David Adès, Zoë Anderson, Jude Aquilina, Emilie Zoey Baker, Catherine Bateson, Eric Beach, Judith Beveridge, Jenny Blackford, Peter Boyle, John Le Gay Brereton, Sara Bruxner, joanne burns, Michael Byrne, Caroline Caddy, me, Mike Crowl, Victor J. Daley, Luke Davies, C.J. Dennis, Jake Dennis, Benjamin Dodds, Joe Dolce, Michael Dransfield, Diane Fahey, Mary Hannay Foott, Carolyn Gerrish, Kevin Gillam, Alan Gould, John Grey, Lesbian Harford, Dimitra Harvey, Ron Heard, Eliza-Jane Henry-Jones, Matt Hetherington, Paul Hetherington, Dorothy Hewett, Marilyn Humbert, Lisa Jacobson, John Jenkins, Jill Jones, Raphael Kabo, Melinda Kallasmae, S.K. Kelen, Earl Livings, Chris Lynch, Emily Manger, Catherine Martin, M.F. McAuliffe, Victoria McGrath, Jo Mills, Peter Minter, Lizz Murphy, Les Murray, Jan Napier, John Shaw Neilson, Barry O’Donahue, Jan Owen, Moya Pacey, Andrew Barton Paterson, Simon Petrie, Dorothy Porter, Craig Powell, David P. Reiter, Philip Salom, Janeen Samuel, Miro Sandev, Tim Sinclair, Alex Skovron, Melinda Smith, J. Brunton Stephens, Alan Stewart, John Tranter, John Upton, Rod Usher, Susan Waddell, Rob Walker, Chris Wallace-Crabbe, Samuel Wagan Watson, Mercedes Webb-Pullman, Les Wicks, Sean Williams, SB Wright.

Rapt, I am, to unwrap such a group.

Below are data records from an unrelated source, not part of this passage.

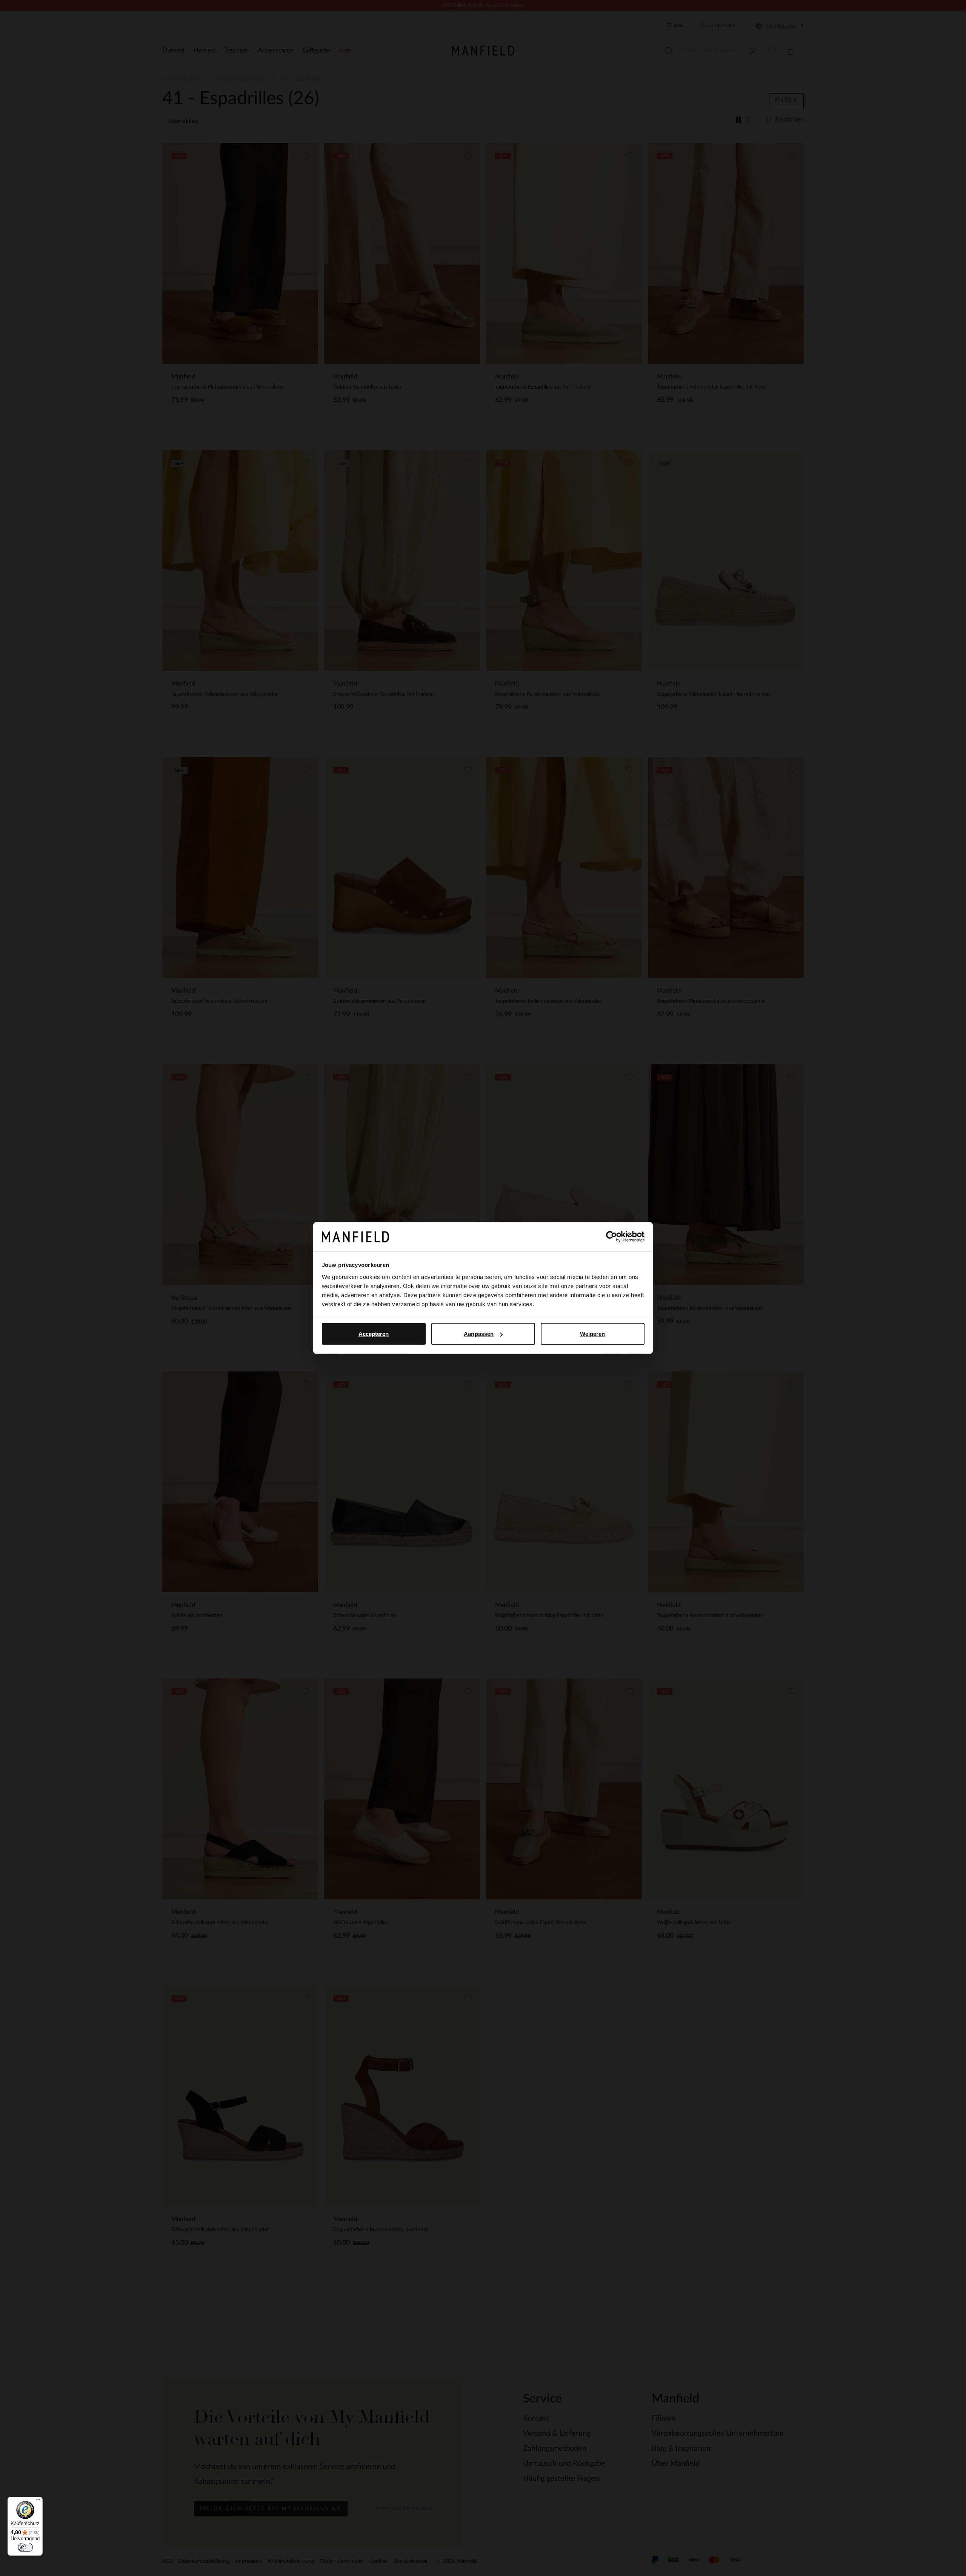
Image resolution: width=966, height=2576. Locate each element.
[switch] (25, 2547)
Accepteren (373, 1334)
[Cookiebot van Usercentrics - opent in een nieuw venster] (611, 1236)
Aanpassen (479, 1334)
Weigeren (592, 1334)
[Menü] (38, 2501)
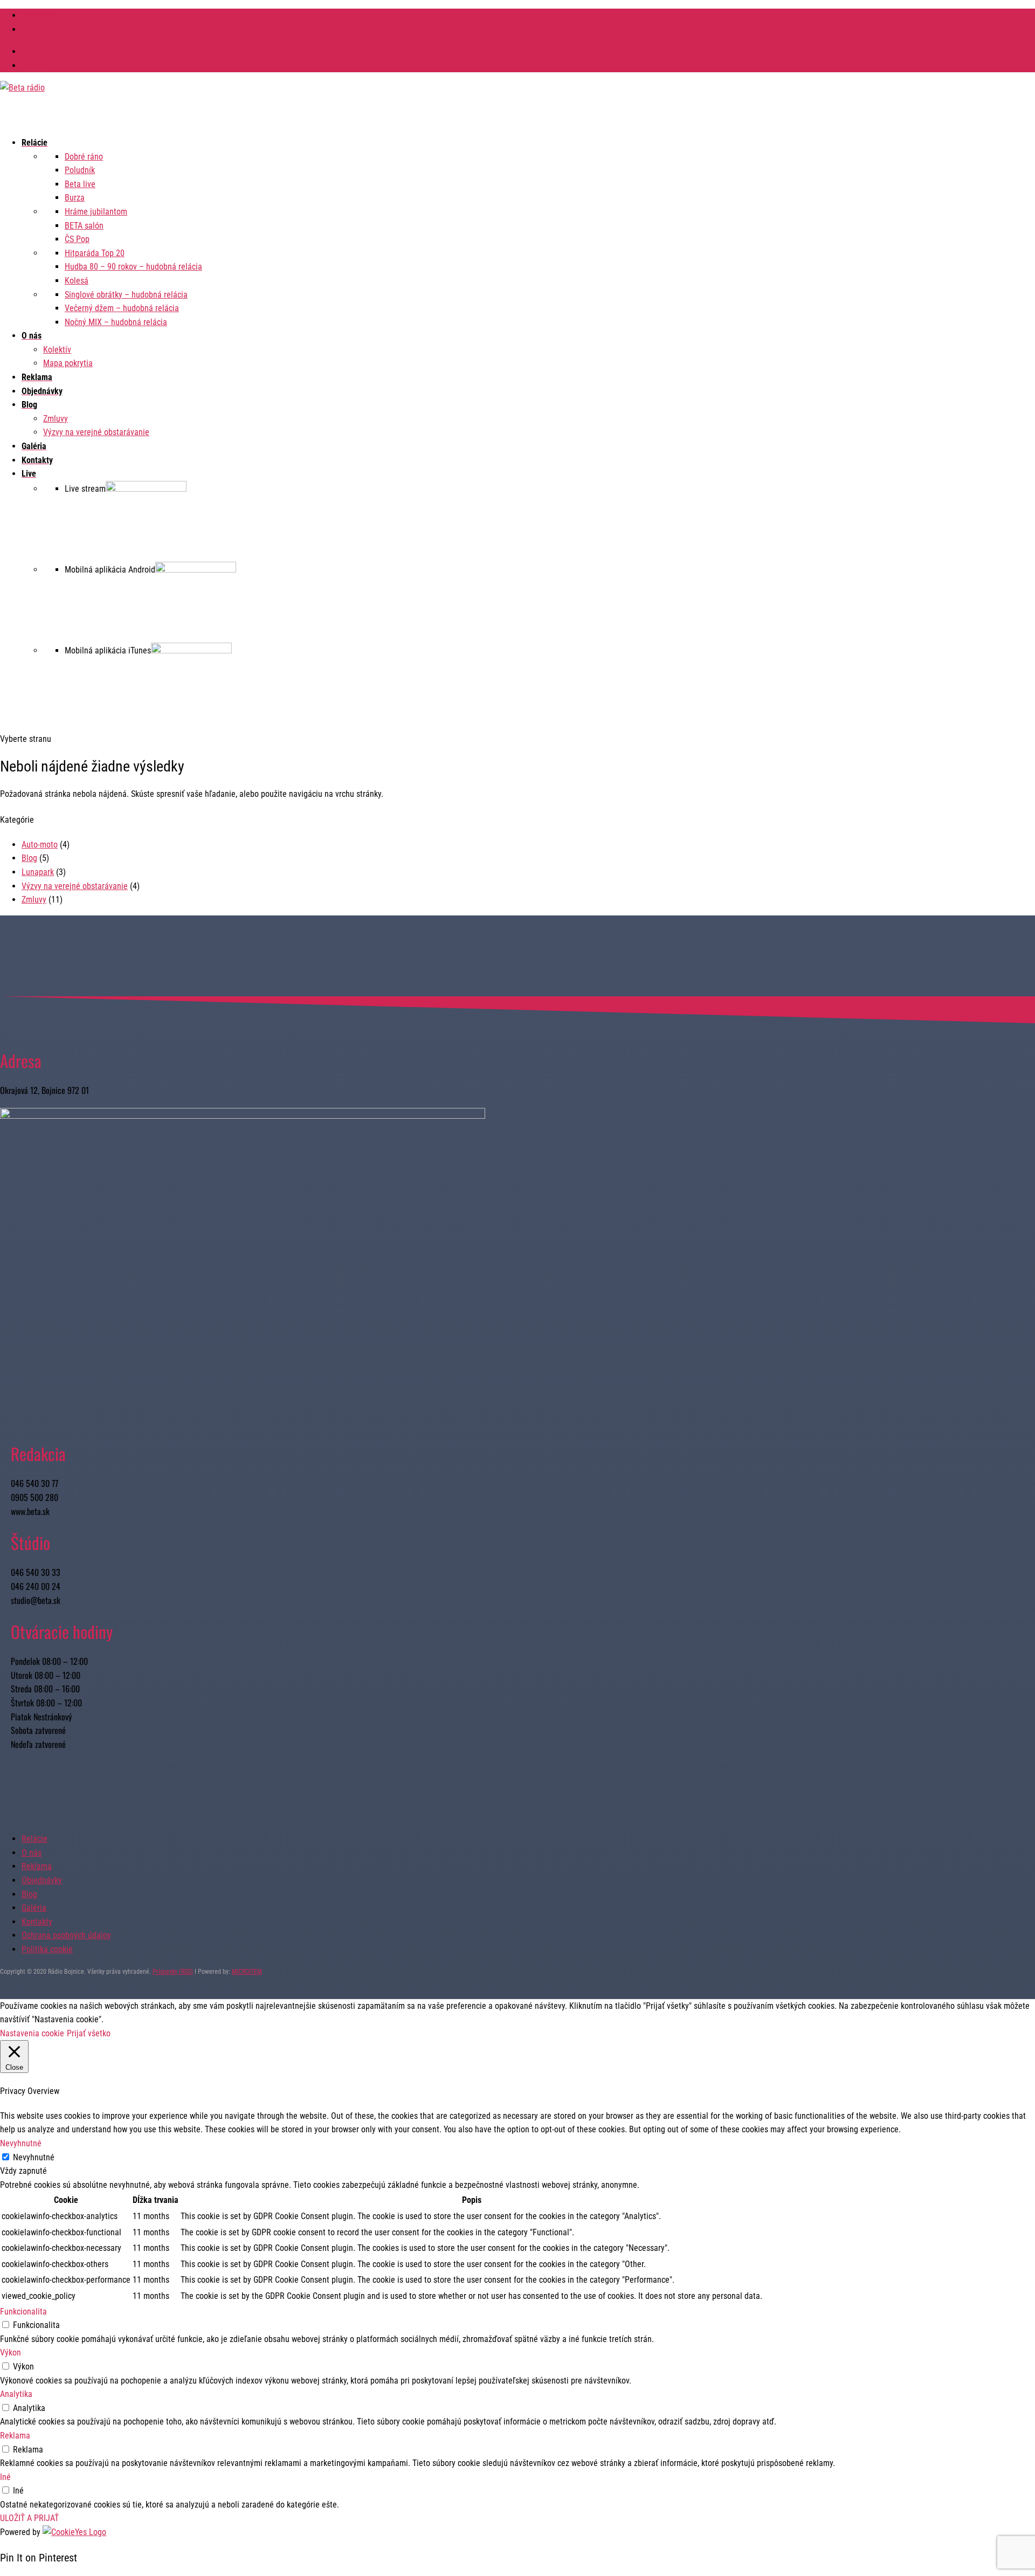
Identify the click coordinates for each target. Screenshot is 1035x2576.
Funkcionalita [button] (23, 2311)
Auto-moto (40, 844)
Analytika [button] (16, 2394)
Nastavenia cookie (32, 2033)
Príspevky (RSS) (173, 1971)
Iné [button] (5, 2477)
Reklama (37, 1866)
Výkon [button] (10, 2352)
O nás (32, 1853)
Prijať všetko (89, 2033)
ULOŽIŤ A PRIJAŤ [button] (29, 2518)
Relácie (34, 1839)
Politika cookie (47, 1949)
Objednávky (42, 1880)
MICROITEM (247, 1971)
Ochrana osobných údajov (66, 1935)
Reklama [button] (15, 2435)
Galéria (34, 1908)
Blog (29, 858)
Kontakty (37, 1922)
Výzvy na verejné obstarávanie (75, 51)
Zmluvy (34, 65)
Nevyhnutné (33, 2157)
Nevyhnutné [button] (21, 2143)
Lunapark (38, 872)
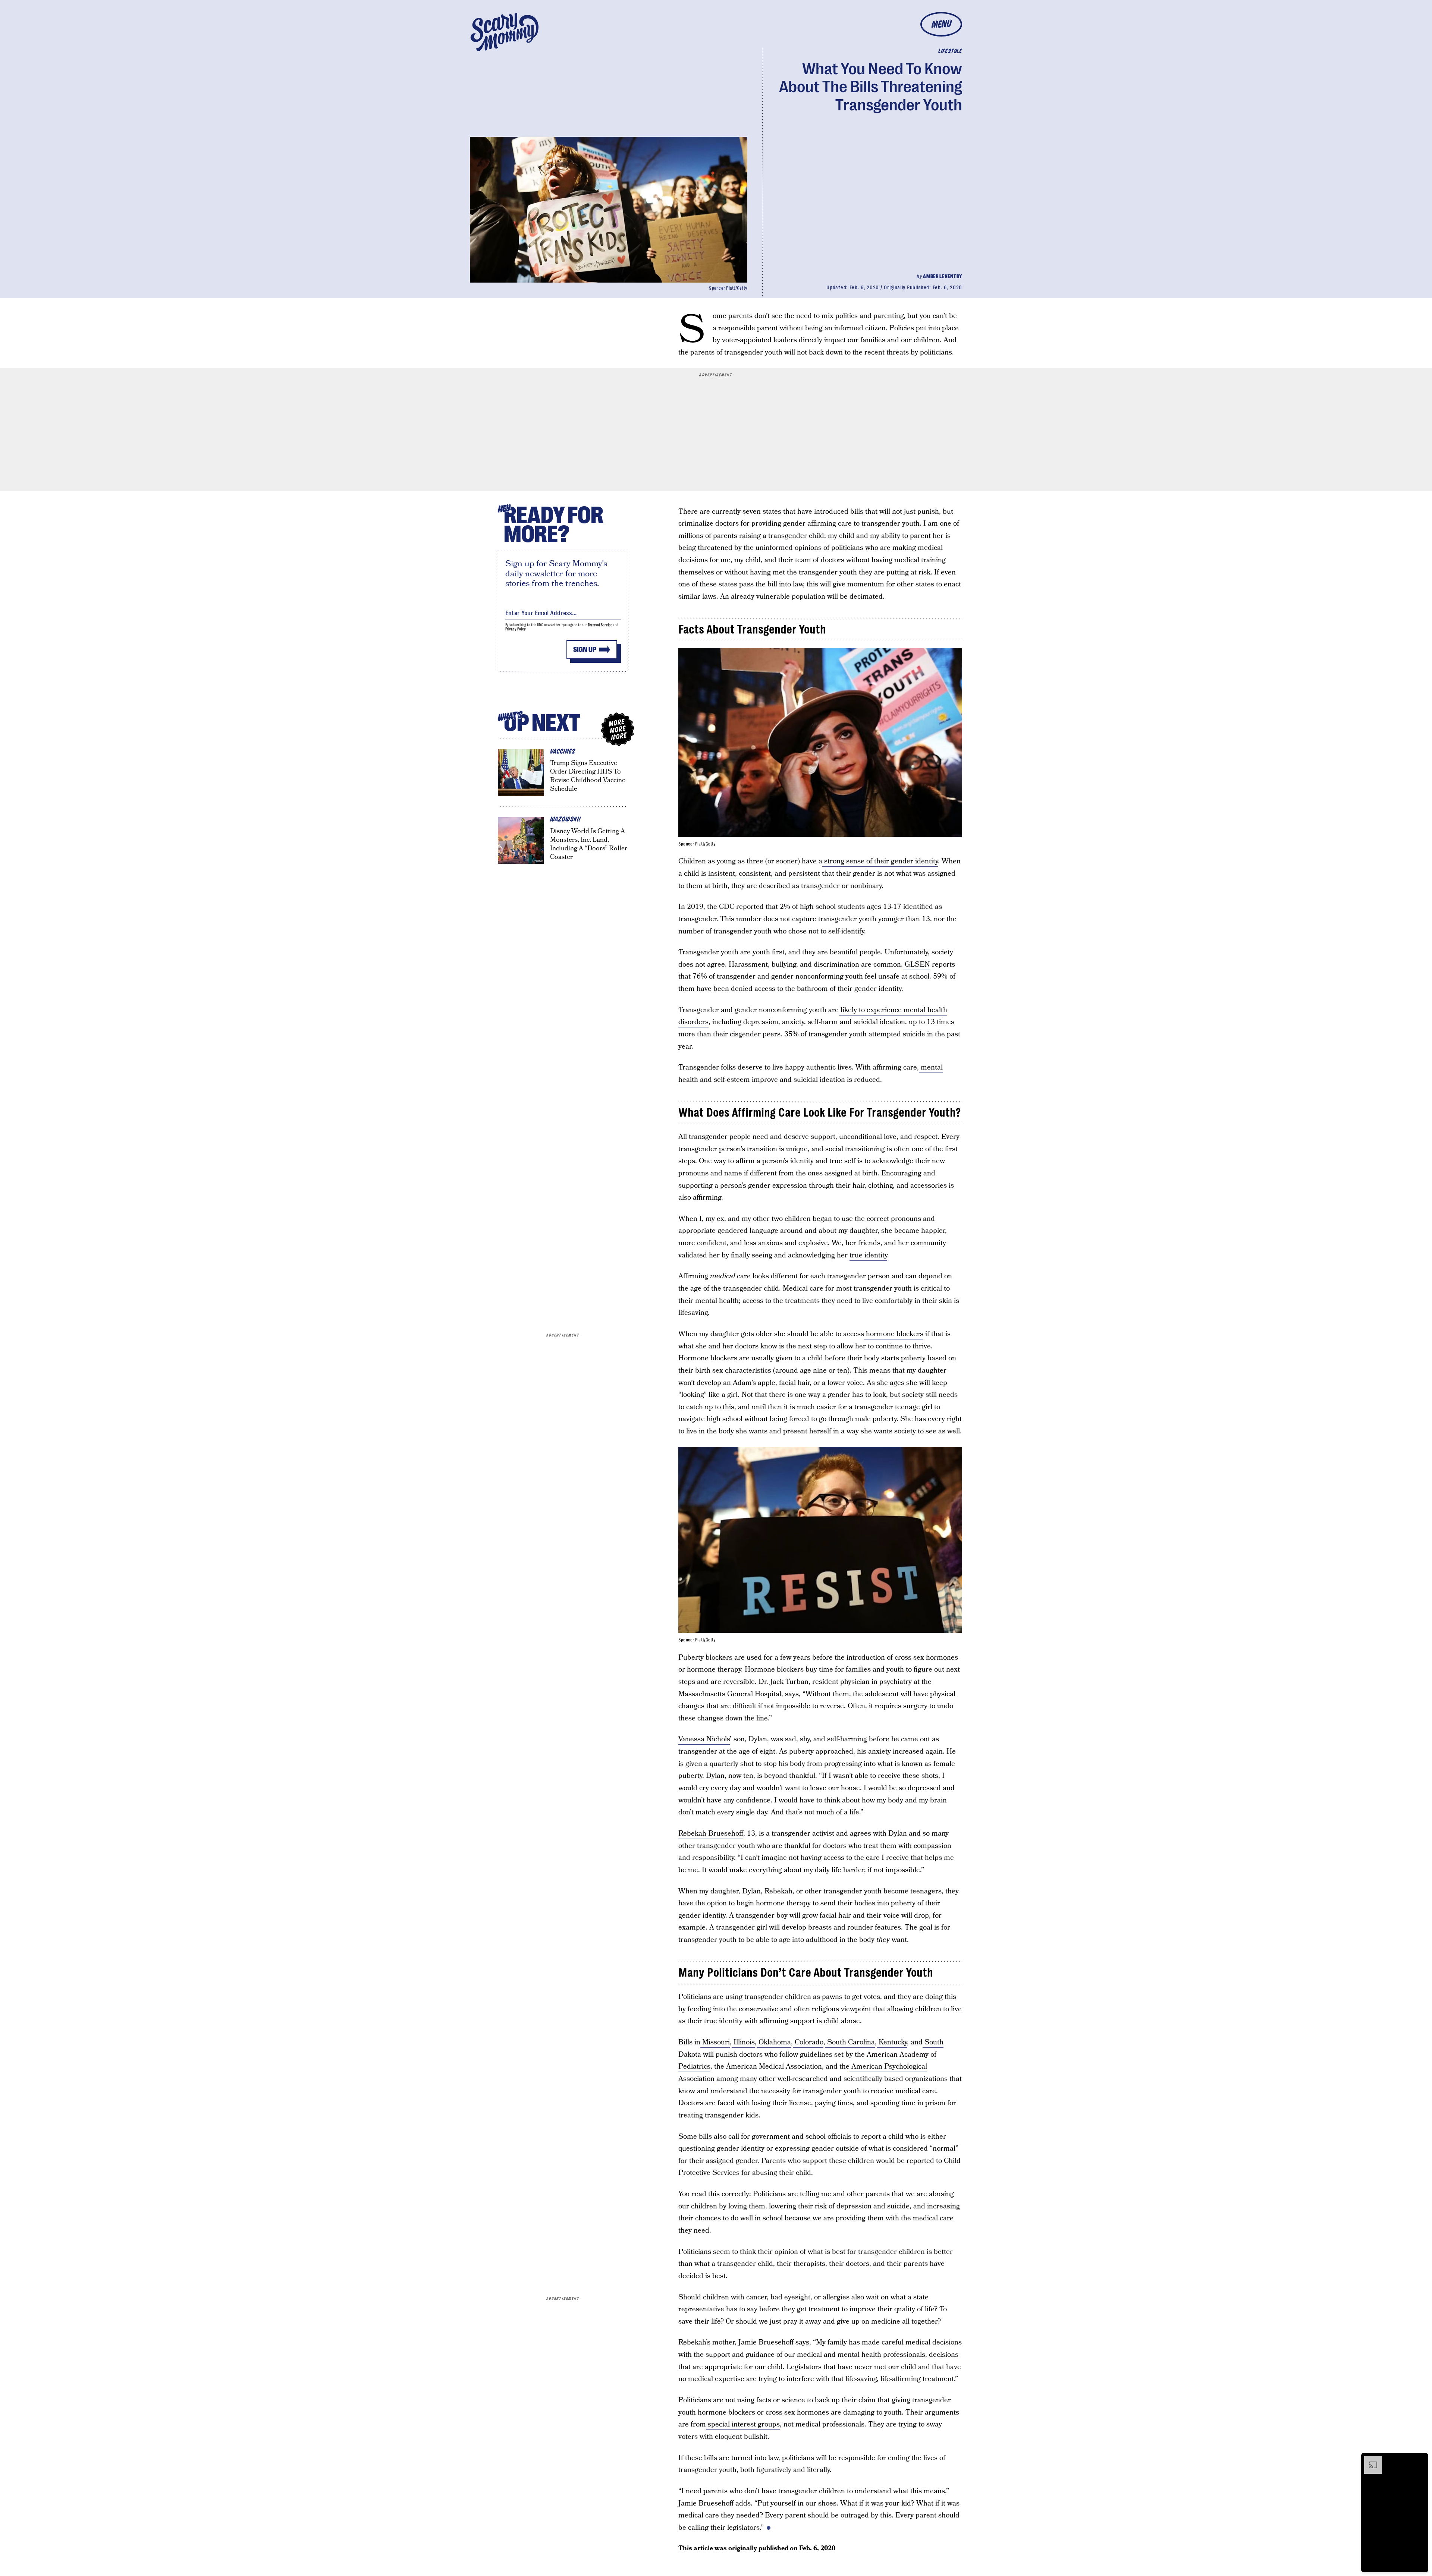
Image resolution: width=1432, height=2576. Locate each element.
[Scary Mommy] (504, 31)
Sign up (584, 649)
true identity (868, 1255)
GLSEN (916, 965)
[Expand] (1369, 2459)
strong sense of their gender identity (880, 861)
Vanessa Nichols (704, 1739)
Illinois (743, 2042)
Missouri (715, 2042)
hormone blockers (893, 1334)
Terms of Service (600, 625)
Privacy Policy (515, 629)
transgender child (796, 536)
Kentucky (892, 2042)
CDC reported (740, 907)
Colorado (808, 2042)
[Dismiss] (1420, 2459)
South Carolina (850, 2042)
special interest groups (743, 2424)
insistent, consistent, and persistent (764, 874)
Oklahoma (774, 2042)
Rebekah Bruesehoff (710, 1834)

Lovely pagefellows to lie between such covers:

a thing

I am really looking forward to the launches now. I’ll post the invitation posters again soon, just in case the list has inspired you to come along and hear some of that group read at either of the launches. (I copied the list by hand and eye, just to refamiliarise myself, so please excuse any typos, which are not in the book!)